Due to the media focus on the African Champions League final, another story of triumph and glory from the region flew beneath the radar.

For the second season in a row, Al-Quwa Al-Jawiya, the Iraqi Air Force football club, won the AFC Cup - the second most important football competition in Asia.

On Saturday afternoon, Al-Jawiya, the leading club in Iraq in recent years, beat Istiklol from Tajikistan 1-0 in Dushanbe, thanks to a goal from Emad Mohsin in the 68th minute. Captain Hammadi Ahmed laid back Sameh Saeed's cross from the right for Mohsin, who emphatically finished from 12 yards for his third goal of the campaign.

Al-Jawiya completed a "repeat", after they won the tournament last year too, when they played India's JSW Bengaluru in Doha, during a time when Iraq was experiencing some of its darkest, most uncertain days during the war in Mosul.

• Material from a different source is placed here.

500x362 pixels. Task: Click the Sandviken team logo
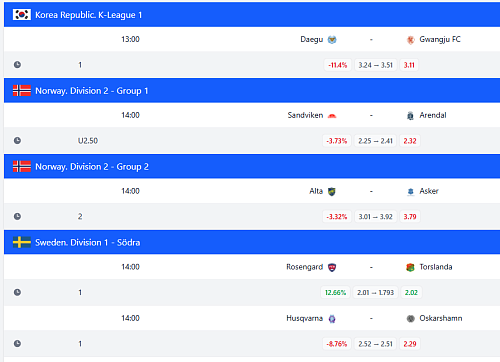[332, 116]
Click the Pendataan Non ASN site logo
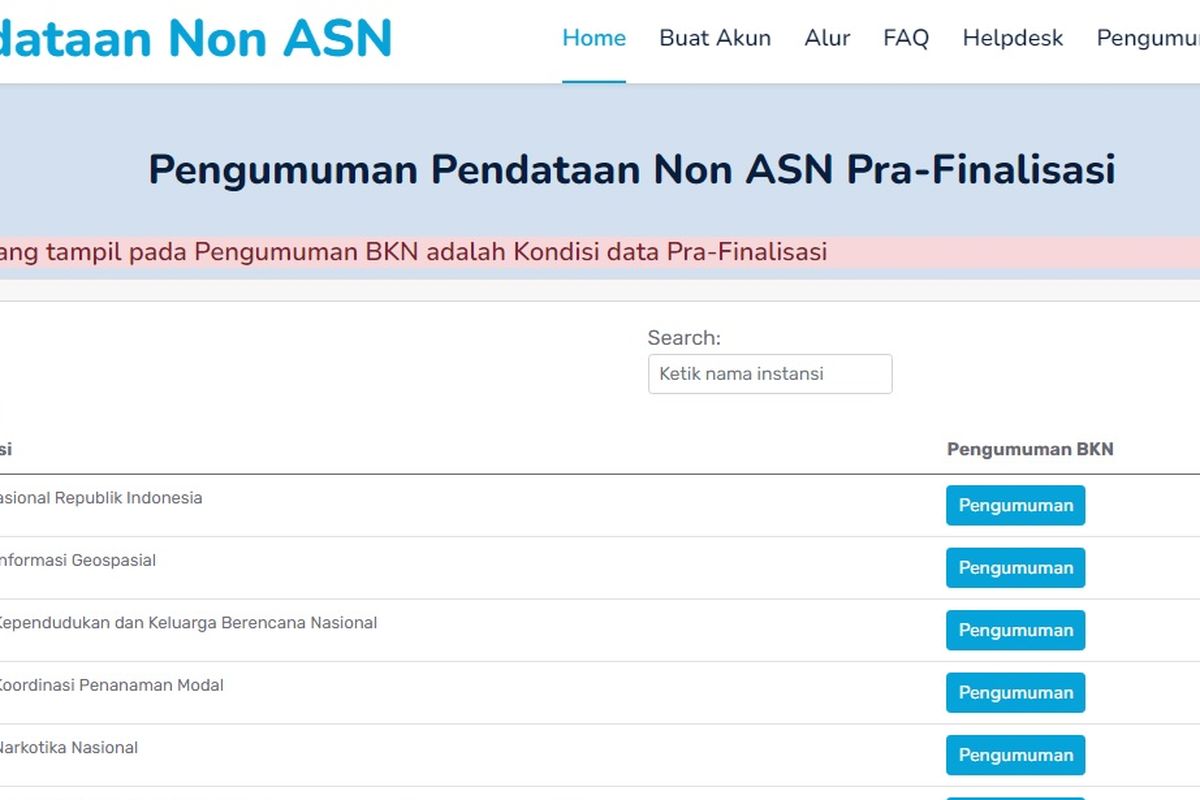1200x800 pixels. [195, 36]
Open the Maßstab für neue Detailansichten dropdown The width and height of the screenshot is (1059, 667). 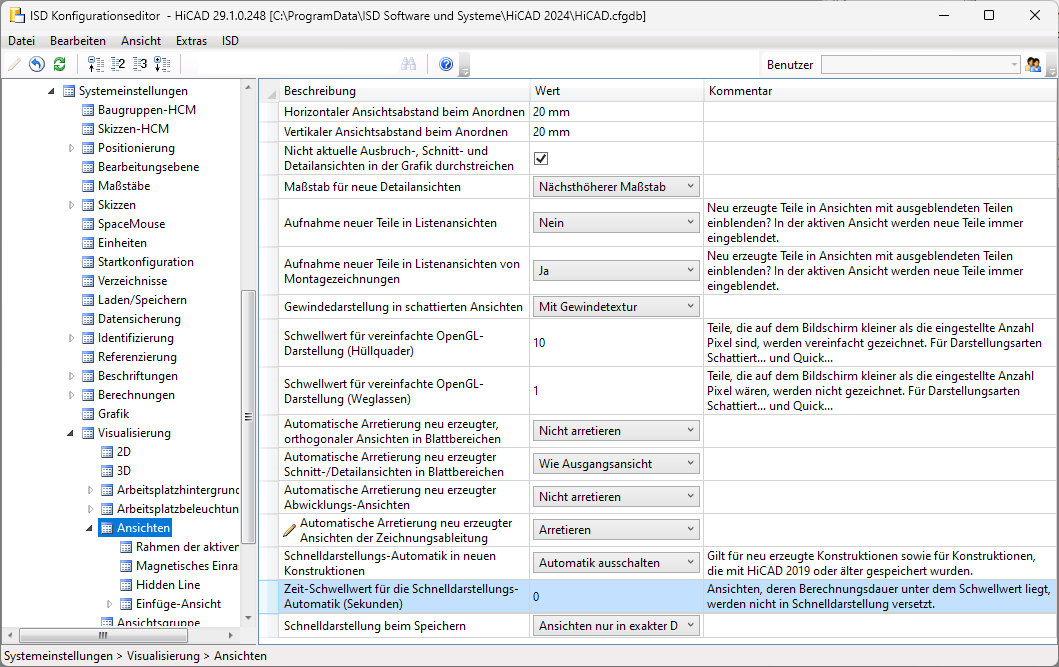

Al-Jawiya is becoming the face of Iraq road to recovery - at least in sports - with a second-ever continental title. This achievement is the latest in a series of successful tournaments, after the team won the Iraqi Cup in 2015, the AFC Cup in 2016 and the Iraqi league and AFC Cup in 2017.

With such an impressive record in less than three years, it's no exaggeration to say that al-Jawiya is becoming a mega-club in Iraqi and Asian standards. 

Building for the future

Iraq has been investing vastly in football in the past year, renovating and constructing new stadiums and football facilities in order to push the country forward in international sports. Al-Jawiya's victory isn't an "out of the blue" surprise, but a reward for the hard work that has been made by the club and the Iraqi football community.

Yet, despite great success at the Asian level, the local league is struggling. The Iraqi Football Association is having trouble in building the right system for the new 2017/18 season.

After expanding the league from 20 teams to 26 in two groups of 13, in the past week the organisers have added to two more teams from the second division. Iraq's Premier League will therefore see 28 teams compete this year, but officials couldn't agree on a preferred format. Two weeks before the season is due to kick off, this might be a problem.

But looking at Al-Jawiya's achievements and the fact that football is being played in a country that has suffered so much from terror, wars and instability, puts everything in proportions. Even if it's delayed a week or two, the Iraqi League will be played this season, and will no doubt provide fascinating moments of Middle Eastern football in the local and international competitions.